**Your objective**
Print, exactly as they stand, the lines below from the one that has "The image size is (951, 485)." to the one that has "Given: Open the", inclusive, leaving out the pictures.

**Data under study**
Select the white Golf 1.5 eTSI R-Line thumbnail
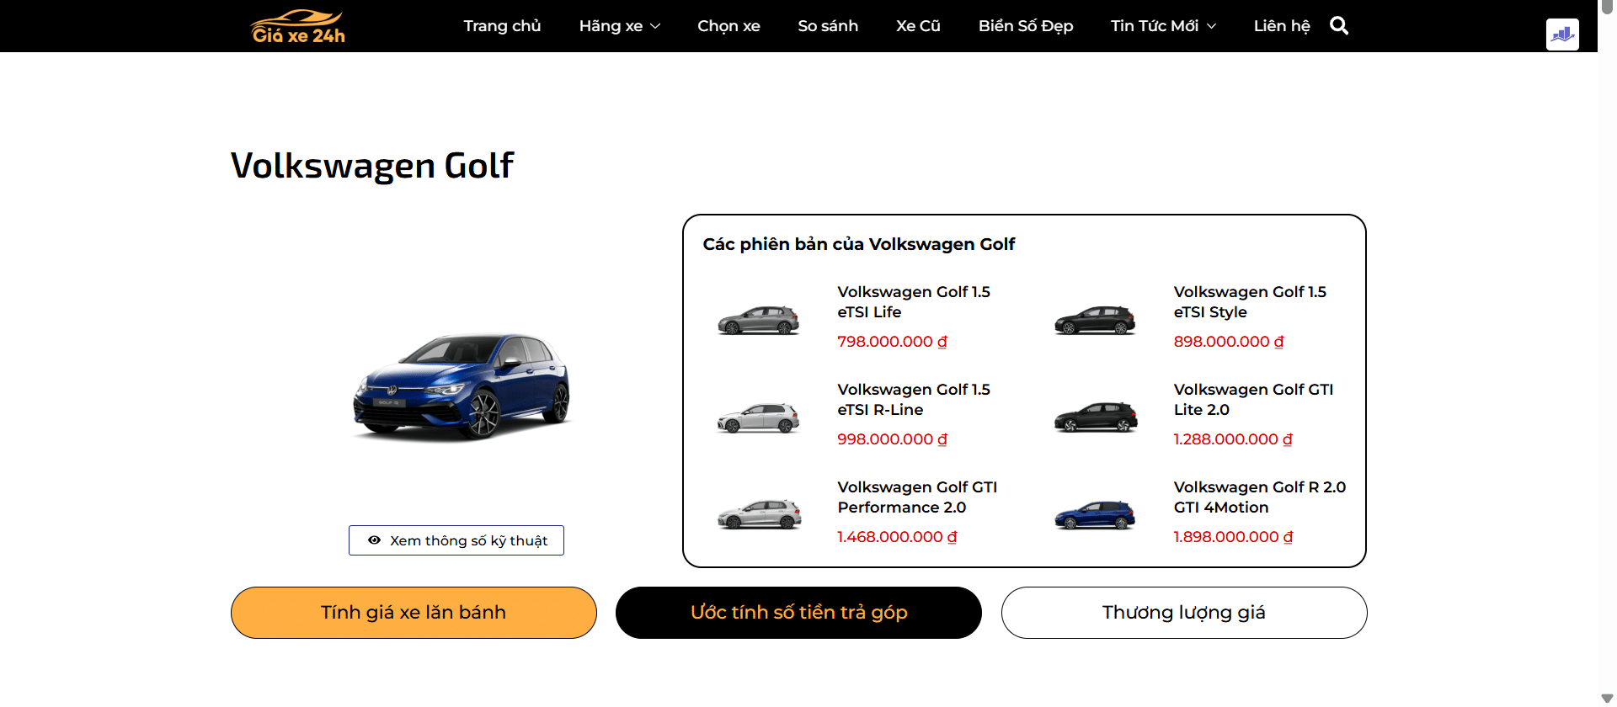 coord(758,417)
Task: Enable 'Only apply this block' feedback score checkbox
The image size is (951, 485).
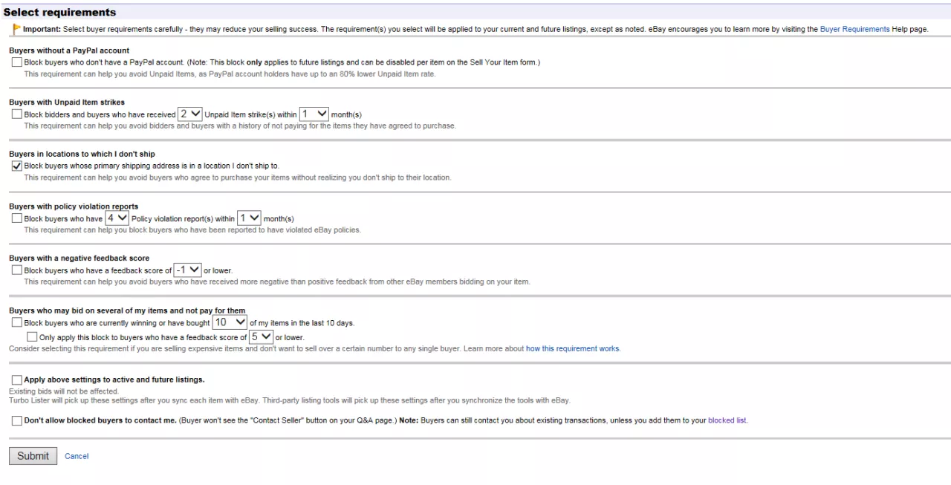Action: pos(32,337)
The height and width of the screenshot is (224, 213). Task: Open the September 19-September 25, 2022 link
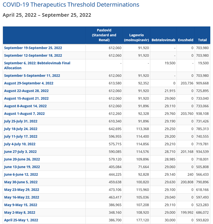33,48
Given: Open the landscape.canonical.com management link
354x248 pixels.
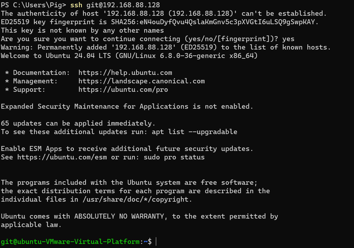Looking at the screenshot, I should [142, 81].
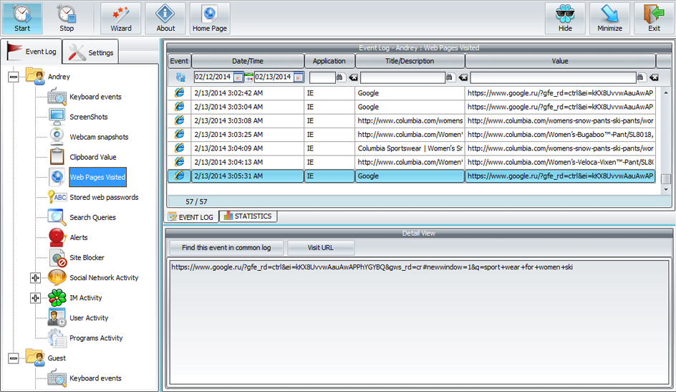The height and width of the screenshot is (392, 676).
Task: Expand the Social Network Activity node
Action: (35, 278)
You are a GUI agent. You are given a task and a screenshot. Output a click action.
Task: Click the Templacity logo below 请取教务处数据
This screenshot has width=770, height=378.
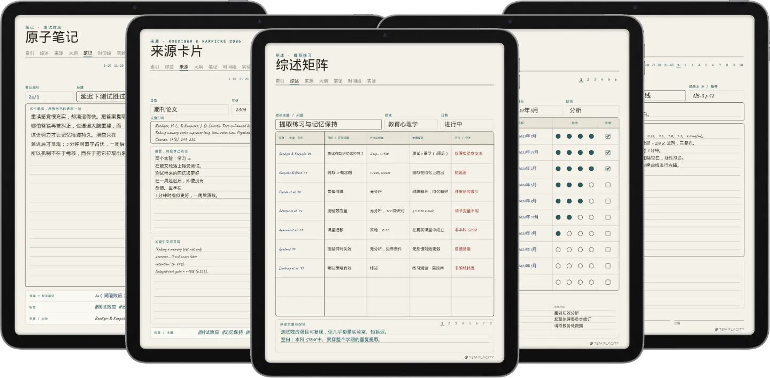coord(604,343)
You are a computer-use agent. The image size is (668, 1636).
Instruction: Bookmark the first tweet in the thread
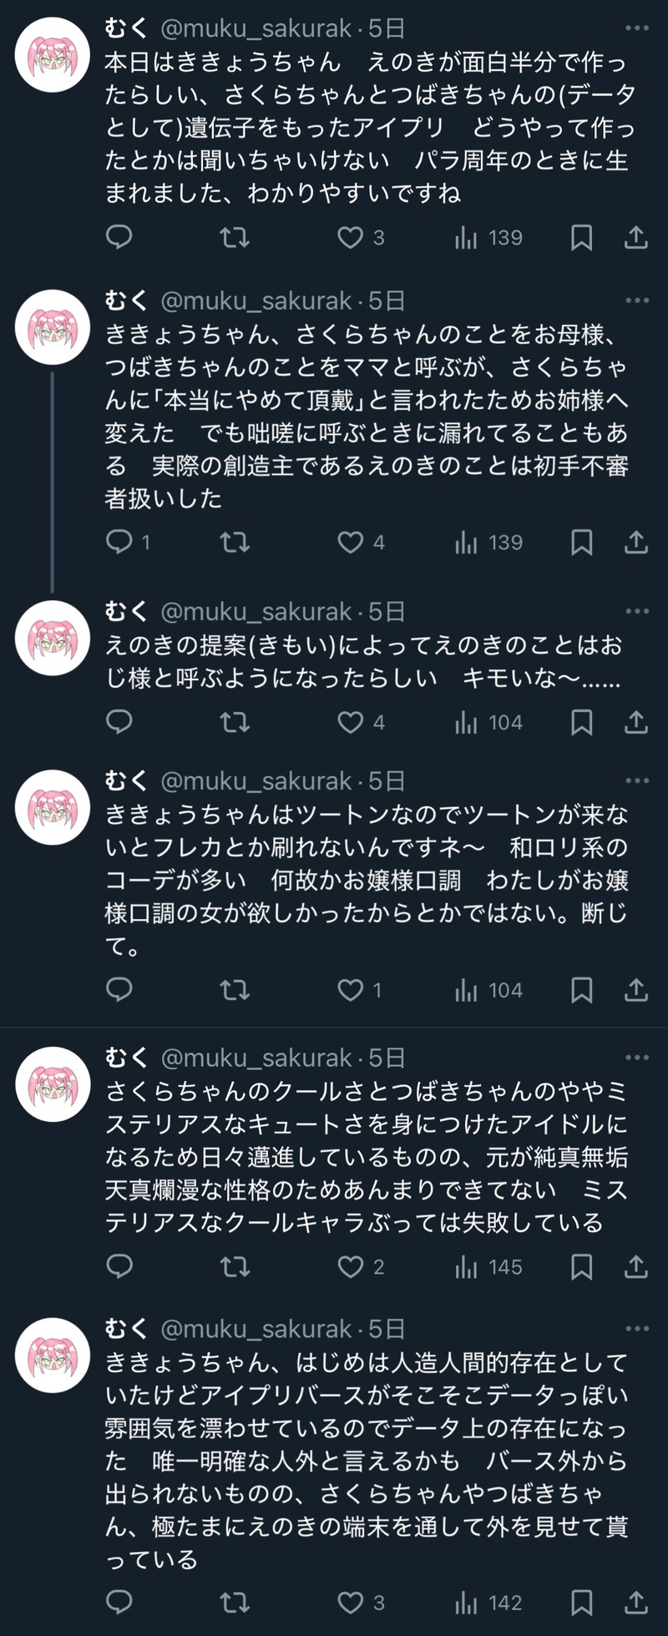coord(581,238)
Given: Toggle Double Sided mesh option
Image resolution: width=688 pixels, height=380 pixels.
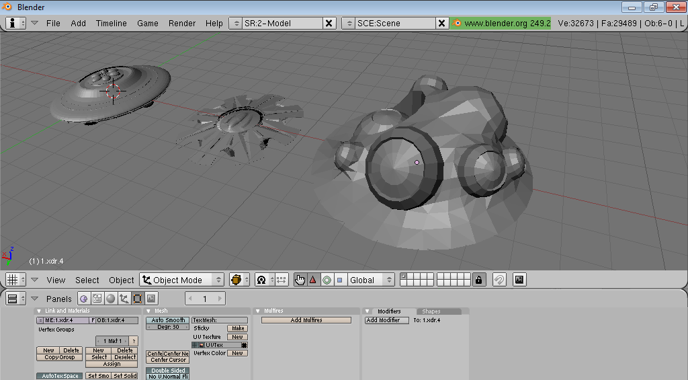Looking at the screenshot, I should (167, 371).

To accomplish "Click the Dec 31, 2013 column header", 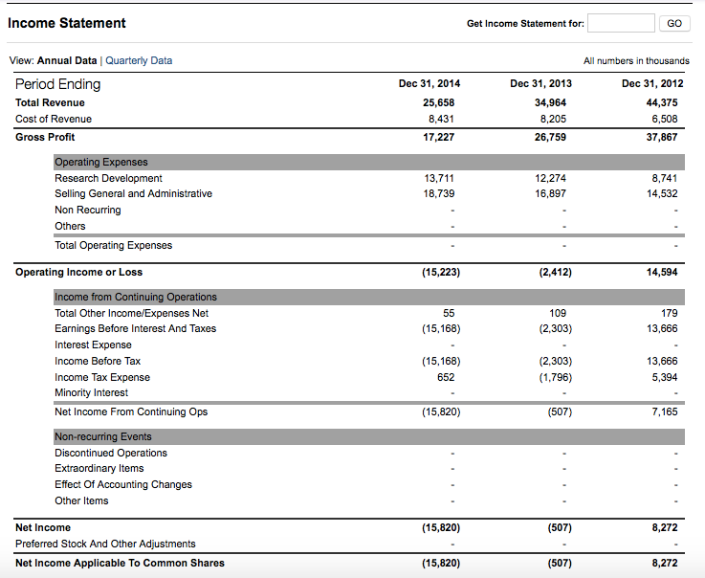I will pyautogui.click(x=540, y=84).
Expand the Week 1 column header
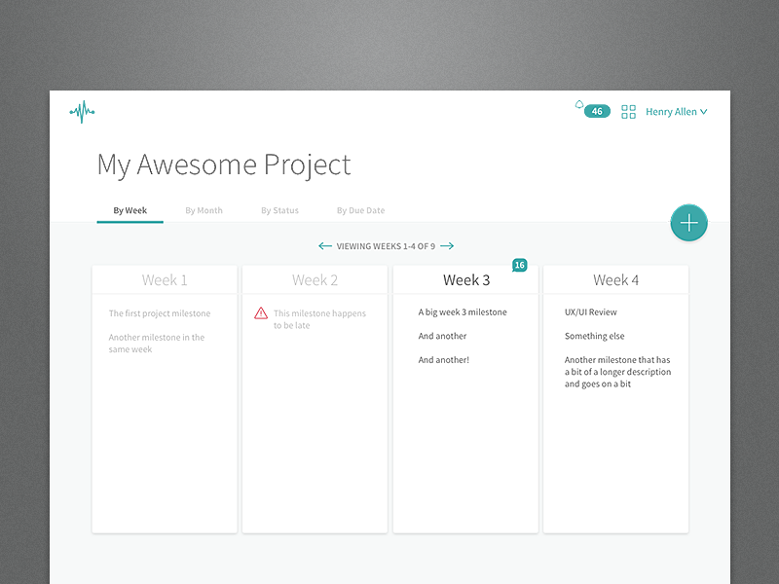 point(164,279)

**Reply**
The image size is (951, 485).
Action: pos(32,337)
The height and width of the screenshot is (224, 213). Task: Open the September 19-September 25, 2022 link
33,48
Given: Open the landscape.canonical.com management link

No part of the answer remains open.